Nel testo dice che “ogni sogno può diventare realtà”. Qual è il suo sogno più ricorrente”
“Sogno molto e ricordo con precisione i miei sogni, nei minimi dettagli. Spesso le immagini oniriche hanno a che fare con le mie paure profonde e mi mettono di fronte alla parte più nascosta di me, proprio come uno specchio. Sogno ad esempio spesso la morte di mio padre, a cui sono molto legata, perché una parte di me credo si stia preparando all’idea di un distacco inevitabile e doloroso.”
Ha in mente un altro libro?
“Ho inviato a un concorso un libro scritto tre anni fa e rimasto per lungo tempo in un cassetto, il racconto della mia esperienza di insegnante in una scuola molto particolare, per il grande numero di alunni con gravi situazioni di disagio. Mi piacerebbe molto pubblicarlo prima o poi.
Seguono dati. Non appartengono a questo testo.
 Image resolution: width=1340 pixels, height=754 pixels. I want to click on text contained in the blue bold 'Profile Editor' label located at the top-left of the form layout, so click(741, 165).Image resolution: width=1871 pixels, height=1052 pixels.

Ho appena finito di scrivere un libro a quattro mani con Rosanna Fumai, una collega che insegna storia dell’arte, nel quale abbiamo cercato di raccontare come il Covid abbia inciso sulla scuola e sugli studenti, attraverso le loro voci e i loro disegni.
Sto poi lavorando a un romanzo dai contorni ancora sfumati, incentrato sulla figura di quella donna dal grande cappello bianco, incontrata un giorno d’estate di tre anni fa.”
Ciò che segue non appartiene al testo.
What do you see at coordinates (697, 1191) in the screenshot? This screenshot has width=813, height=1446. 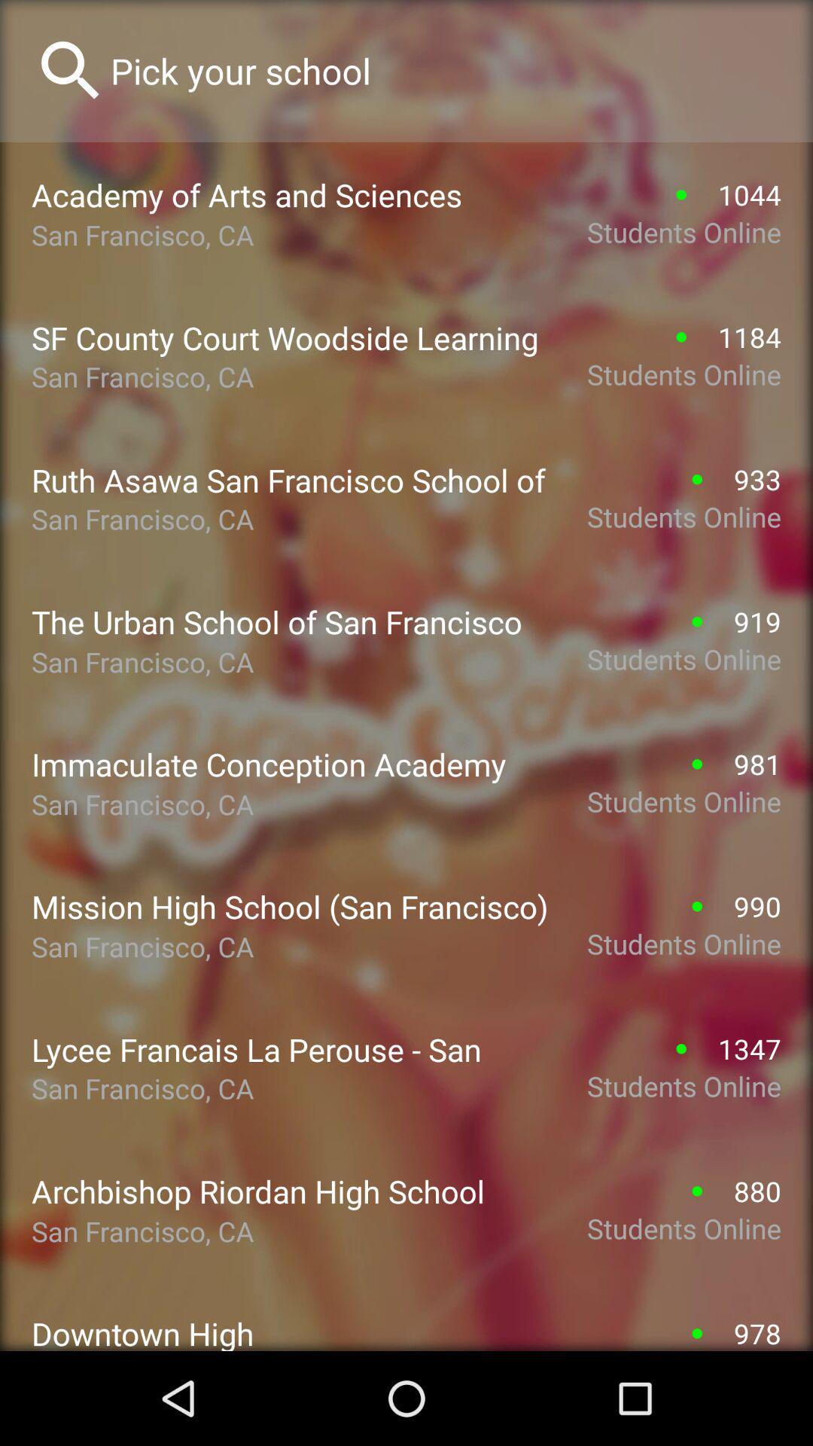 I see `the second last light green dot from the bottom of the page` at bounding box center [697, 1191].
Ha mai scritto un libro a quattro mani?
“Come dicevo, ho appena finito di scrivere un breve testo sulla scuola e il Covid, che dovrebbe presto uscire. Si tratta di un progetto che ho portato avanti con Rosanna Fumai, una collega che insegna storia dell’arte e che mi ha proposto di collaborare alla stesura del libro. Ho subito accettato con entusiasmo, perché l’idea mi è sembrata molto interessante. All’interno del volume ci saranno alcuni contributi dei ragazzi, perché lo scopo della pubblicazione è dare voce a chi più di tutti ha subito gli effetti della pandemia, attraverso testi e disegni, parole e immagini.”
Come gestisce il confine tra vita privata e scrittura?
“Mi ritengo fortunata perché riesco a ritagliarmi degli spazi per me e per la scrittura, nonostante gli impegni familiari e il lavoro. Riesco a trovare la concentrazione e l’ispirazione anche nei ritagli di tempo, fossero anche venti minuti o mezz’ora, magari con i rumori di sottofondo delle mie figlie o con quelli della casa che palpita. Questo mi consente di poter scrivere appena mi si presenta l’occasione, senza dovermi per forza isolare e senza trascurare eccessivamente la famiglia.”